Medeiros decided to run a couple of miles from his home to City Park, check out the new fitness area and run back Aug. 27. Upon arriving at the court, Medeiros was pleasantly surprised by its simplistic, yet effective designs for achieving a good workout.

“Literally a three-year-old could do some of this, a 100-year-old could get out here and do some of this, and it's pretty safe — that's the big part of it,” Medeiros said. “I think they did a lot of thinking and planning on this … This is great. They did a really good job with this.”

The completion of Burlington’s outdoor gym makes it the third one of its kind in the Alamance County area, along with the ones located on Elon University’s campus and in Mebane.

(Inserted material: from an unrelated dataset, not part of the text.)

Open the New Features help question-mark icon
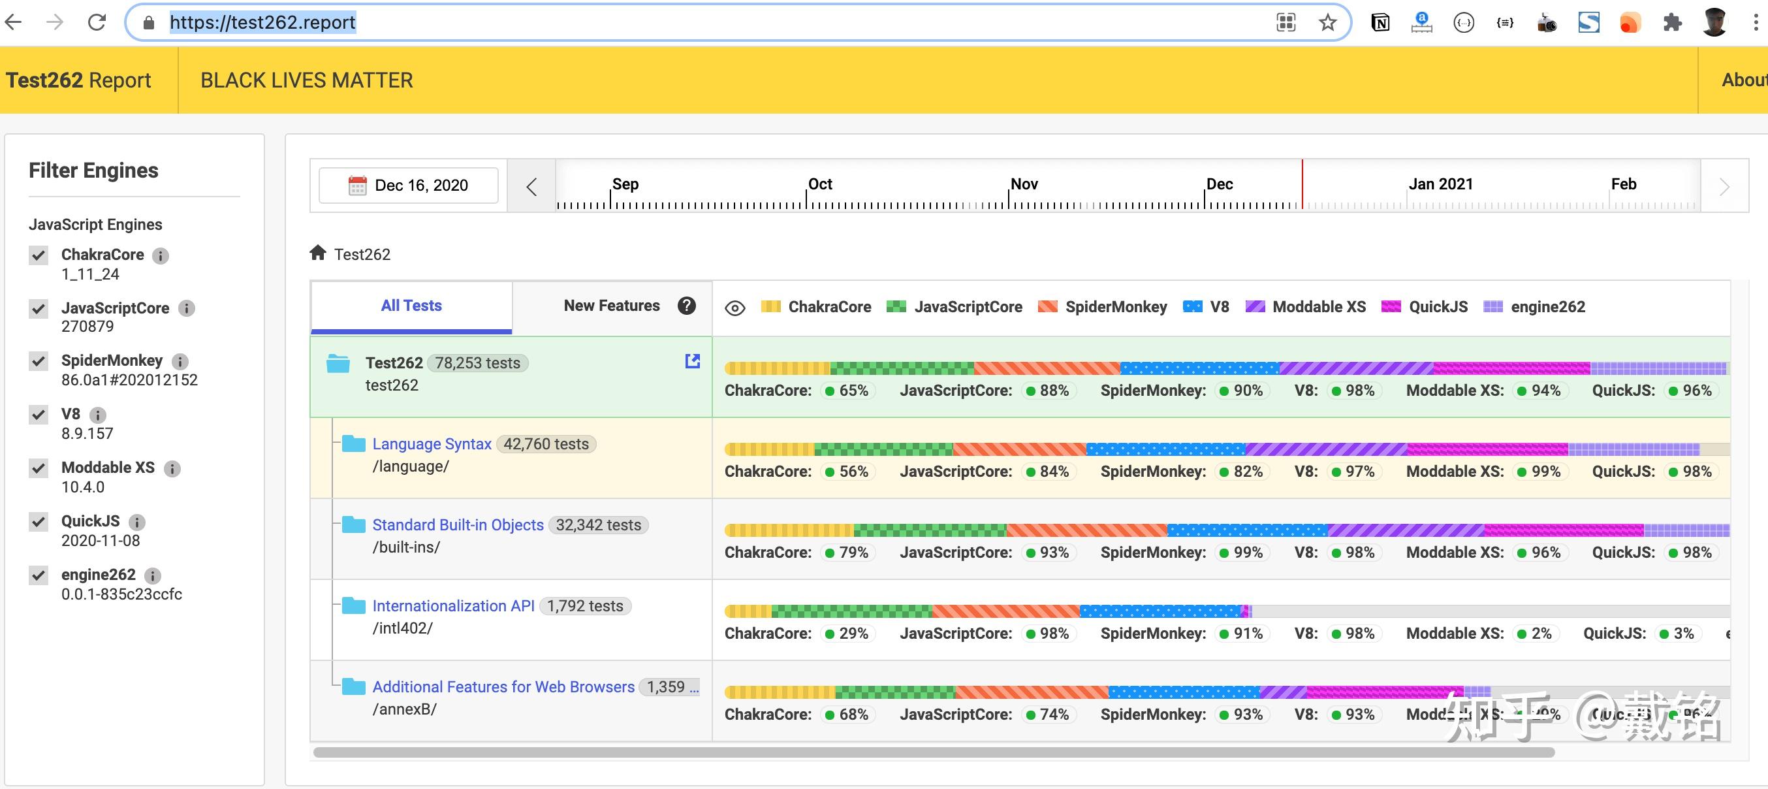 (686, 306)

Each court is essentially a mirrored version of one another — containing variants in color and visual aesthetic — as they were all designed by the National Fitness Campaign. 

According to Sean Echeverria, Supervisor of Special Events & Paramount for the City of Burlington and Parks Department, Burlington’s parks department was familiar with the courts in Mebane and Elon and once some grant opportunities became available, it was a “no brainer” to have one built in City Park.

Out of the three, the one in Mebane is the original, opening up to the public at the end of 2020, while Elon’s was unveiled in September 2021 and Burlington’s at the beginning of August. 

Echeverria estimated that the outdoor gym cost the city around $120,000 after a $20,000 grant from the National Fitness Campaign and a $50,000 sponsorship from Impact Alamance. 

“Even on the back end of the pandemic, now, everyone seems to have really caught on to the idea of outdoor exercise, and staying active,” Echeverria said. “I think that this is a perfect way for people to come and enjoy a free amenity that's here in the center of Burlington.”

Al Combs, another Burlington resident, also checked out the outdoor fitness court for the first time Saturday morning while his son was at baseball practice not 30 yards away. His son’s baseball team, who usually practices in Fairchild Park, had moved to City Park that day due to an all-day softball tournament at Fairchild.

“I played on this field when I was his age and younger … so this is like home to me,” Combs said. “Seeing what the city has done, putting this here — all the stuff that they do — is good.”

According to Medeiros, part of the appeal of the outdoor fitness court is the ability for anyone to use it during whatever park functions may be occurring, as 200 people could be attending a baseball game right next to the court and one could still utilize it without interfering with the game.

In terms of location, Medeiros also said he likes that the park is across from a cemetery because it gives him a great deal of motivation.

“Obviously the graveyard is a reminder of where we’re headed, and it shouldn't be a negative thing, it's a memorial. But it should be a reminder that we got to live our life every day,” Medeiros said. “Give back to others, give back to the community.”

After completing half of his run, with almost as much sweat on him as sunlight, Medeiros took in and utilized Burlington’s new outdoor fitness court. He said he was grateful that the community put time and resources into constructing it, and even set the goal for himself of being able to run to the park from home, do 15 to 20 pull ups on the fitness court and run the rest of the way back home.

“This is the first time I've run in a while, and of course, I am reminded how much I love to run … Some people may be struggling with their life situation, their job, whatever it might be. I'm no stranger to life,” Medeiros said. “This is a place they can come and do stuff. Get out, get the air, get the exercise, meet people. This is huge. This is something that can just grow and keep getting expanded on, and I'm glad that this community did this. This is what we need more of right now.”

Erin Martin and Max Wallace contributed to the reporting of this story.